- Task objective:
In the entries below, the lines from the one with "Where should I click to: Click the fuel" through the one with "Click the heatmap" are to be copied exactly; both ends count.

- Records for the task:
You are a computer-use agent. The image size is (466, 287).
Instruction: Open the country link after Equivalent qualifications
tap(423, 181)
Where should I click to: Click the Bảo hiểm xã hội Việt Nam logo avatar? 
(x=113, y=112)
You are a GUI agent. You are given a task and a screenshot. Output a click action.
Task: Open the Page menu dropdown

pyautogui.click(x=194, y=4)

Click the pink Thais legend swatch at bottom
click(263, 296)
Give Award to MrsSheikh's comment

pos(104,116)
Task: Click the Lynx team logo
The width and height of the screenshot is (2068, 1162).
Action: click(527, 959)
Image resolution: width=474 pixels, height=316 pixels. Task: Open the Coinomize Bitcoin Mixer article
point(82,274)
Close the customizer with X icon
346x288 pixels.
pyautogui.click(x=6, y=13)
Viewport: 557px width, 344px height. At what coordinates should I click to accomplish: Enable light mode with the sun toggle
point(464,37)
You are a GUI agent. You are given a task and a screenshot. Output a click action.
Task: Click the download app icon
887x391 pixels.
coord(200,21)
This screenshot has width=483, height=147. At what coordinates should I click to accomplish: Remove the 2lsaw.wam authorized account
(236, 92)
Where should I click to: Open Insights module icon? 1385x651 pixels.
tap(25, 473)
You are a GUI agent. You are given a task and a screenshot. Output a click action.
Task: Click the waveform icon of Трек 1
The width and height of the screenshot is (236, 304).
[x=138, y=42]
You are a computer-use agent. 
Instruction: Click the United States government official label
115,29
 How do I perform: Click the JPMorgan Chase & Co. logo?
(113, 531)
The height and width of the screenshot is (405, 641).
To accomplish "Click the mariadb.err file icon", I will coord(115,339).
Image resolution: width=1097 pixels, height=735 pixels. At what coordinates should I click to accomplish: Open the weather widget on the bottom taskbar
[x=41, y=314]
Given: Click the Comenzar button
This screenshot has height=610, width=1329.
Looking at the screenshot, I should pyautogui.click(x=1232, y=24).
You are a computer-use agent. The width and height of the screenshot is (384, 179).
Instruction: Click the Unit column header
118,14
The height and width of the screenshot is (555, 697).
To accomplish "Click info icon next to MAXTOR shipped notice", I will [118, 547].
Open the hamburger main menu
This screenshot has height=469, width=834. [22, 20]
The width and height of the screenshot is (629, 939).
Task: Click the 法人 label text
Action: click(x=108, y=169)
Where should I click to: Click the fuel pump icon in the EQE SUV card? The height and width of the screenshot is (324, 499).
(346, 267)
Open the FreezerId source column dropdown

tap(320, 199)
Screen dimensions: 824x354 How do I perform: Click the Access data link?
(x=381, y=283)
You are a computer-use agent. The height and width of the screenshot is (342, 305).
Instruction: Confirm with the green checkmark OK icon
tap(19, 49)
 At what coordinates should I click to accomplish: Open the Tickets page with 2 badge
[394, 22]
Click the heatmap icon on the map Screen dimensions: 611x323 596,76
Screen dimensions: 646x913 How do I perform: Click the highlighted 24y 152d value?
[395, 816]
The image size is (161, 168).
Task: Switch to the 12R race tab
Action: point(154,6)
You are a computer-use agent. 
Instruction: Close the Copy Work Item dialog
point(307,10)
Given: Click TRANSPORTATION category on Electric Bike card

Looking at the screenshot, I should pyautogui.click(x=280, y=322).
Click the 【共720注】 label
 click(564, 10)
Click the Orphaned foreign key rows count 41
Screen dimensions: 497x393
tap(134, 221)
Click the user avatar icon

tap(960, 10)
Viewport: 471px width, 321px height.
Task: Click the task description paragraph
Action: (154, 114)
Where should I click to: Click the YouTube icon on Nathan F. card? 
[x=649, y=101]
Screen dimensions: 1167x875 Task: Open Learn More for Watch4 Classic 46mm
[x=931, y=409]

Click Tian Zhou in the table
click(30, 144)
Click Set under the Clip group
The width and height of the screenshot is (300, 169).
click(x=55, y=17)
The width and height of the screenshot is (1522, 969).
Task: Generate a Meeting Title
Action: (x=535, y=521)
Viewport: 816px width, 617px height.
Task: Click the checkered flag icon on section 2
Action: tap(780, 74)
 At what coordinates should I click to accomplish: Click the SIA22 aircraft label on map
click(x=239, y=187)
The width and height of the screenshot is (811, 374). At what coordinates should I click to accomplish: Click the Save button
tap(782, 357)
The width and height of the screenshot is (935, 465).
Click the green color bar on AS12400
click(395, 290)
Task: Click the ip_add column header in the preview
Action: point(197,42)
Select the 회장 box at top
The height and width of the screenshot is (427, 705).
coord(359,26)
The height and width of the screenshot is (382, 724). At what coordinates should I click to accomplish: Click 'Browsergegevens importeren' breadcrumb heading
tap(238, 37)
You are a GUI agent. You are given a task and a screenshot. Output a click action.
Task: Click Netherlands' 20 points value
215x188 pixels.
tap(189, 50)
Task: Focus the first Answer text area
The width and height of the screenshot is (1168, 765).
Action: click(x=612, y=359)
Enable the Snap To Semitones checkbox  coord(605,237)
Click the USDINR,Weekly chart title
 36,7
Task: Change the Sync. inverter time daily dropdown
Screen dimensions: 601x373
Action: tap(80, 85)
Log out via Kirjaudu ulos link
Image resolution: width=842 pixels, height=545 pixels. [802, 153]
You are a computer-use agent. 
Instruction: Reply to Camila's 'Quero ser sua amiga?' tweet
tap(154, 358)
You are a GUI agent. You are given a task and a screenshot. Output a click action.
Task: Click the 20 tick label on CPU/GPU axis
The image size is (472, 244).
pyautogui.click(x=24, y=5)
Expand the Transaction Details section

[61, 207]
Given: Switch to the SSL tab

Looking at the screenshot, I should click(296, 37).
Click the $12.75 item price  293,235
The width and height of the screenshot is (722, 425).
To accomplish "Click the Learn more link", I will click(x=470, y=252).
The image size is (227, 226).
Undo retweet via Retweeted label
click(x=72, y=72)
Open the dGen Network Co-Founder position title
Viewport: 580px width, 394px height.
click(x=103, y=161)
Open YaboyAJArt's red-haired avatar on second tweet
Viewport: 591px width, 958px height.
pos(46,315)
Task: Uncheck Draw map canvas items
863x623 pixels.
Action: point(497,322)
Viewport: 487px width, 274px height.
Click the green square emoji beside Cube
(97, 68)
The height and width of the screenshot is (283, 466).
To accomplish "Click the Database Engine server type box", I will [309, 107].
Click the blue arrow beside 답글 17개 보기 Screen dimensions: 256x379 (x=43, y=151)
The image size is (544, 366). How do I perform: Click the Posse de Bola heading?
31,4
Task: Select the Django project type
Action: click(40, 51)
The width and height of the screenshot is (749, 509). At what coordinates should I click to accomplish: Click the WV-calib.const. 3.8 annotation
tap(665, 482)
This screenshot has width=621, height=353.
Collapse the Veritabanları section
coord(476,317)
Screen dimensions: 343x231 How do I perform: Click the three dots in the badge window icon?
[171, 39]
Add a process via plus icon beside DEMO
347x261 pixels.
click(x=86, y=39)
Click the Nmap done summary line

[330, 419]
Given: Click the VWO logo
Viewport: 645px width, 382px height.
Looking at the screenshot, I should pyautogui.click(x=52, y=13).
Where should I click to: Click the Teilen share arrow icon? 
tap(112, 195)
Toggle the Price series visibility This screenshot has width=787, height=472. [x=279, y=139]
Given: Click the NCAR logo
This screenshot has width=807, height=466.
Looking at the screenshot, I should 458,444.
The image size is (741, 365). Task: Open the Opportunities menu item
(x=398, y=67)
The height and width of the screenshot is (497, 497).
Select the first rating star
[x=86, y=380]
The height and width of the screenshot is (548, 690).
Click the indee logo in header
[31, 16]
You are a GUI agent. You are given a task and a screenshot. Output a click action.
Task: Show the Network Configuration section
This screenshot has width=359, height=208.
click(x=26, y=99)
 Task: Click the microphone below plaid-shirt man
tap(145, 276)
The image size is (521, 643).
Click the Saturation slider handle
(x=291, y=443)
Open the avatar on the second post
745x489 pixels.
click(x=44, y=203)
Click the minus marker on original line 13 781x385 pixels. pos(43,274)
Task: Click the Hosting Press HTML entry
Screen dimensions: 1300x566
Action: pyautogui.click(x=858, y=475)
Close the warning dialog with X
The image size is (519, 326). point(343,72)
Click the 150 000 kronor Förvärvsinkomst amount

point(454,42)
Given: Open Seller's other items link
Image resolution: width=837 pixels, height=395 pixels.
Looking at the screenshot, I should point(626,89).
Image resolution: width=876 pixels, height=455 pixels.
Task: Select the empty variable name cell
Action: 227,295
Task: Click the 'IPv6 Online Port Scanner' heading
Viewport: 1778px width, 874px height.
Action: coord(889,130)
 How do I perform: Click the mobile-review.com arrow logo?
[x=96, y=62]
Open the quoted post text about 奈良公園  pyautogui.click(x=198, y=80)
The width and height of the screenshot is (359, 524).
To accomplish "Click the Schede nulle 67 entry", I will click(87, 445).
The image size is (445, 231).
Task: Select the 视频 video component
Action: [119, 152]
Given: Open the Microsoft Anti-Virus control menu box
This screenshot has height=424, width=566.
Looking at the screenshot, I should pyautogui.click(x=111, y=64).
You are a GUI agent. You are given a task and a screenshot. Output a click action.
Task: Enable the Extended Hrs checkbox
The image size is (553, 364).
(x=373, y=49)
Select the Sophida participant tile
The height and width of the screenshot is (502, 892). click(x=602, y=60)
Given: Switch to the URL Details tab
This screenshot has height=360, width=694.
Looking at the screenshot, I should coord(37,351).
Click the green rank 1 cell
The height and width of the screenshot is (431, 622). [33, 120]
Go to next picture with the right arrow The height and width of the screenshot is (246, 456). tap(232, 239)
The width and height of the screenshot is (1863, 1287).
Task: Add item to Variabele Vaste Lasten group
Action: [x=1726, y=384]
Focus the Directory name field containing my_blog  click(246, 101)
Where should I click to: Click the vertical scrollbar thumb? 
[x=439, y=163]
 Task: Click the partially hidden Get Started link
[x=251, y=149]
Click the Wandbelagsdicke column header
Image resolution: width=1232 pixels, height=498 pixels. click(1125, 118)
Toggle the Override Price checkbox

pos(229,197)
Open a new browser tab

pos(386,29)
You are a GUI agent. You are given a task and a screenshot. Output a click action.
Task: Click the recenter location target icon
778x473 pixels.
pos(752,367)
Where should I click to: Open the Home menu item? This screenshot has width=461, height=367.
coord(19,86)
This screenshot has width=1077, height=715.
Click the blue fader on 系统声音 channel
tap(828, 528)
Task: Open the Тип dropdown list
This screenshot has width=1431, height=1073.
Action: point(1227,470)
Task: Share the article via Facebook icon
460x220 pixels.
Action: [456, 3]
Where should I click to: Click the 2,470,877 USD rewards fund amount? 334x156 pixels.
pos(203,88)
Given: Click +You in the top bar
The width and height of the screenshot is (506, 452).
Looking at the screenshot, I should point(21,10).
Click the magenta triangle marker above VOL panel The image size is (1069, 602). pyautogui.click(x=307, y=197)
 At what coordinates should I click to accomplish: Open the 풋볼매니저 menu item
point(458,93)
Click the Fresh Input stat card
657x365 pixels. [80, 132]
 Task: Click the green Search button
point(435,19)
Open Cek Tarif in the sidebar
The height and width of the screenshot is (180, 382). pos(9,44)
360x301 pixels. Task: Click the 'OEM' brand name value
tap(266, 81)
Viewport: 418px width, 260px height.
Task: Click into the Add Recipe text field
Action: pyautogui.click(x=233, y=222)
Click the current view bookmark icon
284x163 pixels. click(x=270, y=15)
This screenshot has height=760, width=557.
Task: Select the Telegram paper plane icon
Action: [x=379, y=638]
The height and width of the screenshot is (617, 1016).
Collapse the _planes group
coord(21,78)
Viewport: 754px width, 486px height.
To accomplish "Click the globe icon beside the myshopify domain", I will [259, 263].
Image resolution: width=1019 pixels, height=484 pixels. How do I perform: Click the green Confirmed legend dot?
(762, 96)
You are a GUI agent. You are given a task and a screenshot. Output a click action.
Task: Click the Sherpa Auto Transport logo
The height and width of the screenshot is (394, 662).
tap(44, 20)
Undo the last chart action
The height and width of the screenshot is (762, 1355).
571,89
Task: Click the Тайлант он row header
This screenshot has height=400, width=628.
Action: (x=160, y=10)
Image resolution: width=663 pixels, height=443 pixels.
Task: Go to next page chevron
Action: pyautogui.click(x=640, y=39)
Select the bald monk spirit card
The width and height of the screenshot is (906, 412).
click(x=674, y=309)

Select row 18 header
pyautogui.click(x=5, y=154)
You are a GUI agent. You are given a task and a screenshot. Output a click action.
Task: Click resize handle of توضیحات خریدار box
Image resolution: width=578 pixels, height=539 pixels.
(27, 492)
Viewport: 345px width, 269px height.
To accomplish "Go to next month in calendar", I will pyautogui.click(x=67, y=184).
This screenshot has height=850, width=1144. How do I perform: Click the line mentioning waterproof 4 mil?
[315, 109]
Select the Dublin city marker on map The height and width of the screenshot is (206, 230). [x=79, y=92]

- Finished exercise:
Where should I click to: Click the fuel pump icon in the EQE SUV card? The height and width of the screenshot is (324, 499).
(346, 267)
Open the FreezerId source column dropdown

tap(320, 199)
Screen dimensions: 824x354 How do I perform: Click the Access data link?
(x=381, y=283)
You are a computer-use agent. The height and width of the screenshot is (342, 305).
Instruction: Confirm with the green checkmark OK icon
tap(19, 49)
 At what coordinates should I click to accomplish: Open the Tickets page with 2 badge
[394, 22]
Click the heatmap icon on the map Screen dimensions: 611x323 596,76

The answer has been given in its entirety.